Apple's new foundation model family includes both on-device and cloud-based options, each optimized for different tasks:
- AFM 3 Core: A lightweight on-device model with 3 billion parameters, designed for basic tasks that don't require maximum power.
- AFM 3 Core Advanced: Apple's most powerful on-device model with 20 billion parameters, natively multimodal to handle text, images, and voice simultaneously.
- AFM 3 Cloud: The flagship server-side model optimized for speed, efficiency, and performance when your device connects to Apple's servers.
- ADM 3 Cloud (Image): A specialized model for image generation and editing, powering new photo tools and a feature called Image Playground.
- AFM 3 Cloud Pro: Apple's most powerful server-based model, supporting demanding applications like agent-based tools and complex reasoning tasks.

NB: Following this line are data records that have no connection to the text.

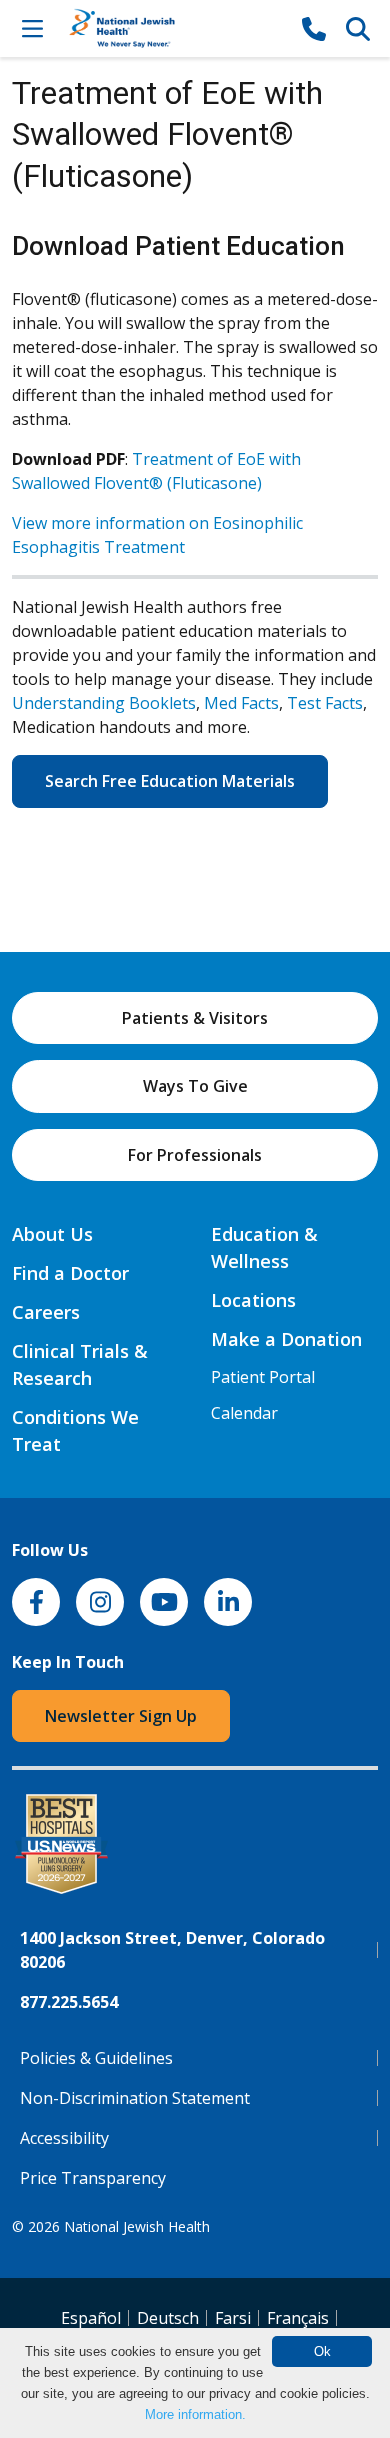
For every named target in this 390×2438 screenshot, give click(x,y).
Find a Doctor (70, 1273)
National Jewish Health (137, 2226)
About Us (52, 1234)
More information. (195, 2414)
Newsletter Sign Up (121, 1716)
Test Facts (325, 703)
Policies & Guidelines (96, 2058)
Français (298, 2318)
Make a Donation (286, 1339)
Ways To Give (195, 1086)
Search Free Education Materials (170, 781)
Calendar (244, 1413)
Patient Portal (263, 1377)
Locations (253, 1300)
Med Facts (241, 703)
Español (91, 2318)
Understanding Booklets (104, 703)
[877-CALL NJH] (314, 28)
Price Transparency (93, 2178)
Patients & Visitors (195, 1018)
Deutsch (168, 2318)
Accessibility (64, 2138)
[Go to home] (173, 28)
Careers (46, 1312)
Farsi (233, 2318)
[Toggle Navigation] (32, 28)
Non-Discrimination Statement (135, 2098)
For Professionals (195, 1155)
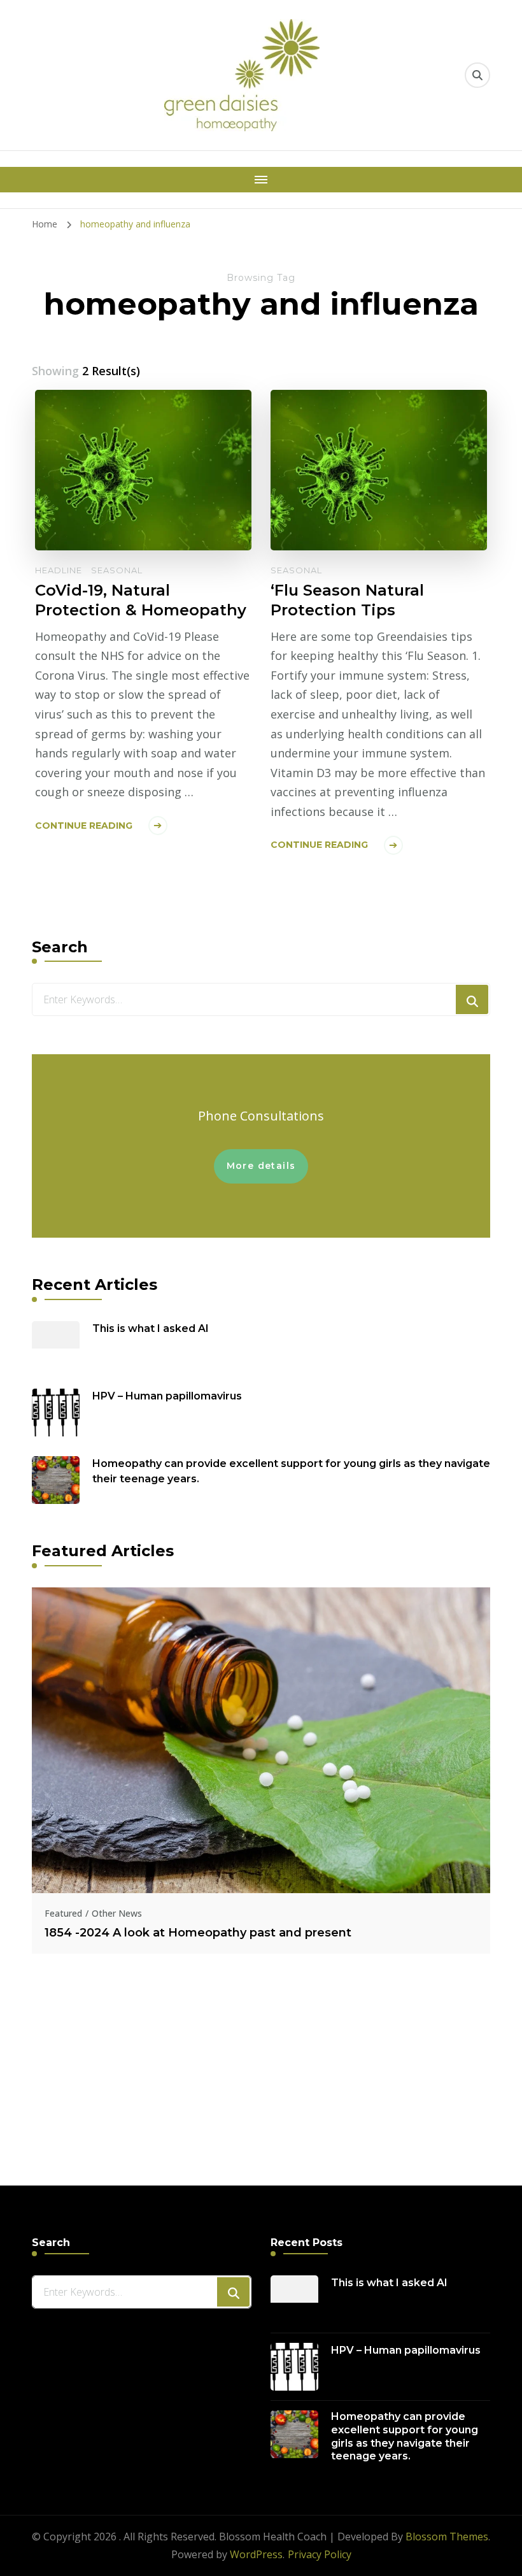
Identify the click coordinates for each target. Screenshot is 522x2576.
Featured (63, 1913)
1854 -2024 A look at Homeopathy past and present (198, 1933)
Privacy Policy (319, 2554)
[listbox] (261, 1861)
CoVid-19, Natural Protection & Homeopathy (140, 600)
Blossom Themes (447, 2536)
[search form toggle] (477, 75)
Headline (58, 570)
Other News (117, 1913)
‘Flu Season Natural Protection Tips (347, 600)
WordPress (256, 2554)
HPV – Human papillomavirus (167, 1396)
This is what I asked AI (150, 1328)
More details (261, 1165)
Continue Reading (83, 825)
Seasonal (117, 570)
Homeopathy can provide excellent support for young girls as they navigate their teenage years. (291, 1471)
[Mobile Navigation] (261, 179)
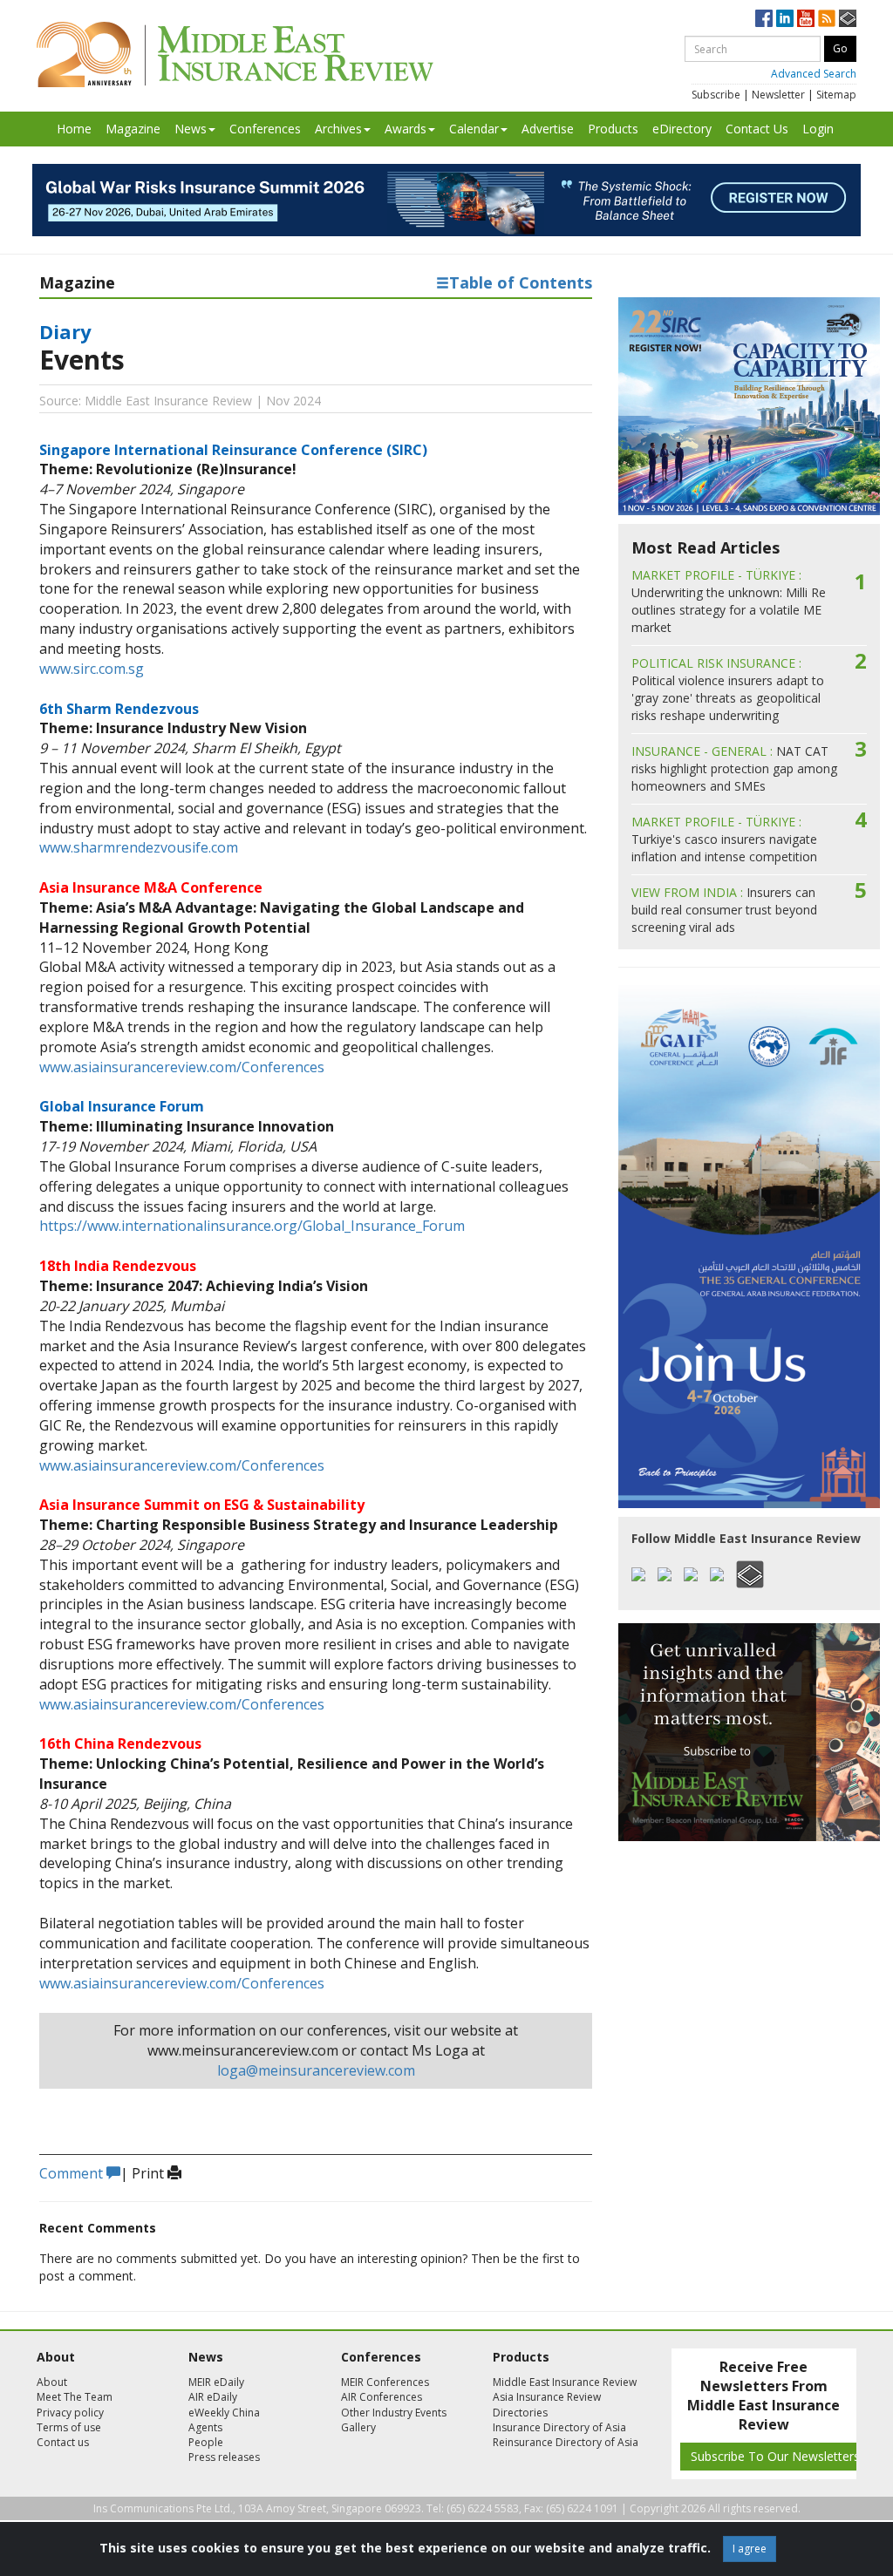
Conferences (265, 128)
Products (613, 128)
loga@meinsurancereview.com (316, 2070)
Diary (65, 331)
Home (74, 128)
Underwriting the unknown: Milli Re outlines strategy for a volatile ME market (728, 601)
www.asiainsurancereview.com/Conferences (181, 1067)
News (190, 128)
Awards (405, 128)
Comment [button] (72, 2173)
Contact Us (757, 128)
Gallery (358, 2427)
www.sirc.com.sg (91, 668)
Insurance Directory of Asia (559, 2427)
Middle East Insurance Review (565, 2382)
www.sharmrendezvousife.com (138, 847)
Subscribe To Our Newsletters (775, 2456)
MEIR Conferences (385, 2382)
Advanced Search (813, 73)
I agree (750, 2548)
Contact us (63, 2442)
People (205, 2442)
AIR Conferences (381, 2396)
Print (149, 2173)
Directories (520, 2412)
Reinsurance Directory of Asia (565, 2442)
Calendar (474, 128)
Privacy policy (70, 2412)
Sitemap (836, 94)
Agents (205, 2427)
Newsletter (778, 94)
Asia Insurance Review (547, 2396)
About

All models except AFM 3 Cloud Pro are specifically designed for Apple Silicon, the custom processors that power iPhones, iPads, and Macs. For AFM 3 Cloud Pro, Google and NVIDIA collaborated to ensure high performance while protecting user privacy through Apple's Private Cloud Compute system.
How Does Apple's Privacy Approach Differ?
Apple emphasizes that these models are trained without using your personal data or interactions. The company states it does not use "users' personal private data or interactions with users to train our base models." Instead, the models are trained using publicly available information, licensed or purchased data from third parties, open-source data, data from dedicated research, and synthetic data. Apple also respects web publishers' rights to opt out of having their content used for model training.
Apple
The server-side models benefit from Apple's Private Cloud Compute infrastructure, which the company designed to process sensitive requests on privacy-protecting servers. This system has achieved improvements in multimodal inference capabilities, including better training stability and enhanced ability to recall information within complex context windows for server-side queries.
What Does This Mean for Developers?
Apple has made the Apple Foundation Models framework publicly available, allowing developers to build apps using these models. Google has integrated its Gemini models into the framework, enabling Apple's on-device models and cloud-hosted Gemini models to work through a common API interface. This means developers can easily switch between local and cloud inference depending on their app's needs.
Apple also released "Core AI," a framework designed as the optimal method for running on-device models within apps. Core AI is built into the operating system and maximizes the performance of Apple Silicon. Developers can call Gemini from Apple's development environment, Xcode, to receive development support. On macOS, developers can use the Foundation Models SDK for Python to integrate with commonly used tools and evaluation packages.
However, some developers have noted gaps in Apple's profiling tools. Marco Abis, who develops the local AI profiler "Ziraph" on Apple Silicon, pointed out that while Core AI's profiling tools publish timing information, they do not publish energy, memory bandwidth, and thermal data. Abis noted this is "a major omission considering these metrics greatly influence a device's performance".
Abis
What's the Relationship Between Apple and Google's Models?
While Apple has not explicitly detailed how its models relate to Google's Gemini family, technology media outlet MacStories has speculated based on available information. The outlet suggests that AFM Cloud may be based on Gemini 3.1 Flash-Lite, AFM Cloud Pro on Gemini 3.5 Flash, and ADM Cloud on a model called Nano Banana Pro. However, Apple has not confirmed these specific relationships, and the exact technical connections remain somewhat unclear.
What is clear is that the collaboration represents a significant partnership between two major technology companies to advance on-device AI capabilities. By integrating Gemini models into Apple's framework, both companies are working toward a future where powerful AI runs efficiently on consumer devices without requiring constant cloud connectivity.